La fièvre du pognon : E. Armand démonte l’esclavage volontaire au dieu-argent

Dans ce texte paru en 1946 dans L’Unique, le libertaire E. Armand frappe là où ça fait mal : la course au fric, devenue sport national, religion de masse et poison universel. Derrière l’ironie mordante, se dessine une critique radicale de l’aliénation moderne, où l’argent ne libère rien, mais enferme tout.

Qu’on le thésaurise ou qu’on le claque, le fric rend esclave, dit Armand. Esclave de ses besoins créés de toutes pièces, esclave des apparences, des ambitions sociales, des compromis de conscience. Il décrit cette soumission comme un glissement insidieux : on commence à vouloir vivre décemment, on finit en pantin aux mains du veau d’or.

Mais il ne s’arrête pas là. Armand s’attaque aussi à celles et ceux qui, au nom de grandes idées, finissent dans le camp des « pognonistes », quittant les luttes pour des costumes sur mesure, évitant les camarades pauvres qu’ils ne veulent plus voir.
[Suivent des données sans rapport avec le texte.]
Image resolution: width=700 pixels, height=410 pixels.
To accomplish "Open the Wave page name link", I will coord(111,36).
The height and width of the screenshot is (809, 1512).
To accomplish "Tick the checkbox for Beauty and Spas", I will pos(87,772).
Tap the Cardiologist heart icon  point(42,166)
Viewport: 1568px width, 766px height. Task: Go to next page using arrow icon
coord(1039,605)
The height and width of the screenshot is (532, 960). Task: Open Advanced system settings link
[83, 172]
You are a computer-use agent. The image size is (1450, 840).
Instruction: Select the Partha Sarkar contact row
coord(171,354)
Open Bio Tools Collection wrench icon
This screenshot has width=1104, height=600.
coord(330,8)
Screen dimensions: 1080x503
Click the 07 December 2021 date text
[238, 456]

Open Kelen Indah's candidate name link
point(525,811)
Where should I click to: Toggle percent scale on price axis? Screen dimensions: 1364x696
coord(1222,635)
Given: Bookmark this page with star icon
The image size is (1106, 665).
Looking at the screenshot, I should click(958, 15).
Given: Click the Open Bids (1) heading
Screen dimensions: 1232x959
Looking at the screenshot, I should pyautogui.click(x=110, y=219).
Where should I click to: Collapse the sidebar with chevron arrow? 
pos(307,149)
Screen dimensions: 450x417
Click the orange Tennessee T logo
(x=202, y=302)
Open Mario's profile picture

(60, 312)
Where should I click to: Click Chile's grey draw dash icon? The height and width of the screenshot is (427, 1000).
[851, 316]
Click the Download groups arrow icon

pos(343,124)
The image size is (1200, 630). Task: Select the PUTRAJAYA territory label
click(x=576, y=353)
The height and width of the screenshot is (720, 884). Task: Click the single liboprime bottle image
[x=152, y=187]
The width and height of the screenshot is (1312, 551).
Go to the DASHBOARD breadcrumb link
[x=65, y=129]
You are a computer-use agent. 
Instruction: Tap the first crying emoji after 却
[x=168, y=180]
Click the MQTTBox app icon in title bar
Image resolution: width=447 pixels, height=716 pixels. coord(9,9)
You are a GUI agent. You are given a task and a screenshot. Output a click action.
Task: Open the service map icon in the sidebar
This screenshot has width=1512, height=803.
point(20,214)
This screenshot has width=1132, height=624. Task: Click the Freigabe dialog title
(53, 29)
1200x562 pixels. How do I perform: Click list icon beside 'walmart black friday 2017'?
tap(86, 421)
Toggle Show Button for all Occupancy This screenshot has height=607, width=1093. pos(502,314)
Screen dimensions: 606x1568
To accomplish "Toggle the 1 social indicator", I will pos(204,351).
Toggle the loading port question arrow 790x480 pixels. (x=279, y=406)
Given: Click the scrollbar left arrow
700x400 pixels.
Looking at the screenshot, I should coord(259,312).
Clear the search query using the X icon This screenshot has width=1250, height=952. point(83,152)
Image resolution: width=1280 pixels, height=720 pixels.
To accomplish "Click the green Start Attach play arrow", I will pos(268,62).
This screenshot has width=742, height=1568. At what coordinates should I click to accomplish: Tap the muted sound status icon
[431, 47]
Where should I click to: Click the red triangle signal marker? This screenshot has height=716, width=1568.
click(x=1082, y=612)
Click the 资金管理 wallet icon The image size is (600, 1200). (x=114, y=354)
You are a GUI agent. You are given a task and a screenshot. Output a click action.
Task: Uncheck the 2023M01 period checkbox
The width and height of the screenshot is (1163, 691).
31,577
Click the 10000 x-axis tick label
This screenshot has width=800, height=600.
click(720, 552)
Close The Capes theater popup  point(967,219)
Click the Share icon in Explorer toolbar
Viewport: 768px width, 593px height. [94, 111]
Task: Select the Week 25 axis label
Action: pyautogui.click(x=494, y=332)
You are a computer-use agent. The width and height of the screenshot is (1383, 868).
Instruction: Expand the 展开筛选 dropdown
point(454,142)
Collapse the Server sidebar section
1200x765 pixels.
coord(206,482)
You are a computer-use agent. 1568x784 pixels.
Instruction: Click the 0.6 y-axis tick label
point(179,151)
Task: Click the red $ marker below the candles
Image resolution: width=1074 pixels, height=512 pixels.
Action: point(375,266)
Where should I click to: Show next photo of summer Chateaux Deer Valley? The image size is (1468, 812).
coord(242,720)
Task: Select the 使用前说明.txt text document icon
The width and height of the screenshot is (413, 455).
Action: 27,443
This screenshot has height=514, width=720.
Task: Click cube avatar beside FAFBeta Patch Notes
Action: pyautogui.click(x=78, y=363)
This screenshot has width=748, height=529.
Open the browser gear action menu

Une trahison feutrée, hypocrite, maquillée de « discrétion » et de « bon goût », mais qui n’en reste pas moins un renoncement politique total.

Face à ça, l’individualiste libertaire assume sa sobriété, son refus du luxe et du clinquant, sa volonté de ne pas participer à cette mascarade. Une posture toujours subversive, à l’heure où la société continue d’évaluer la valeur d’une vie au montant de son compte en banque.

Un texte à lire, à relire, et surtout à méditer. Parce que le capitalisme commence aussi dans les replis de nos désirs.